- [What to do] Copy out the text of the entries below exactly, line for line, and leave the pictures out of your answer.
** start **
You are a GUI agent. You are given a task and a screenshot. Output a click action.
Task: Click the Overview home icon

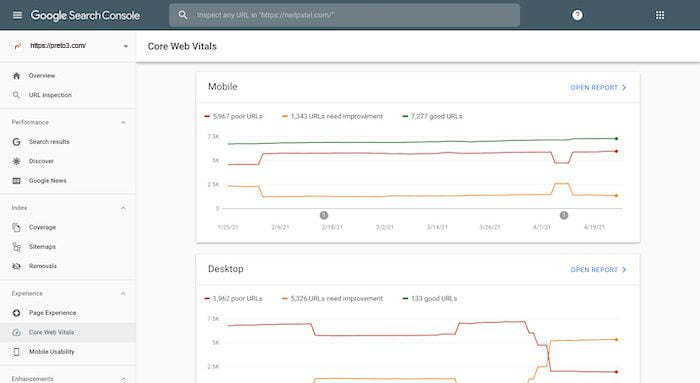click(x=17, y=76)
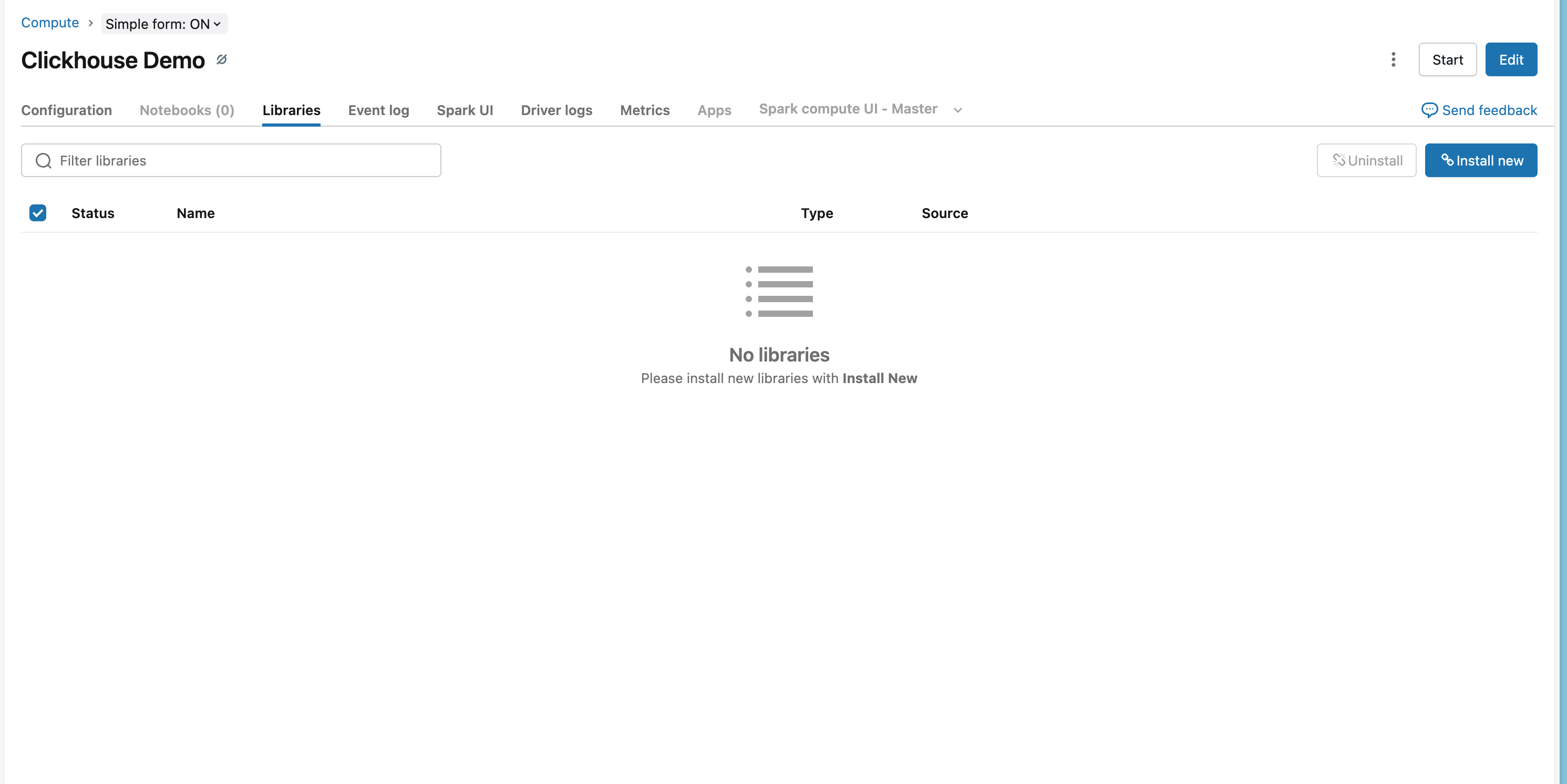The image size is (1567, 784).
Task: Open the Notebooks (0) tab
Action: 186,110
** end **
- [Task solution]
You are a GUI agent. You are given a task and a screenshot. Output a click action.
Task: Click the Overview home icon

click(x=17, y=76)
The image size is (1567, 784).
Task: Open the Notebooks (0) tab
Action: 186,110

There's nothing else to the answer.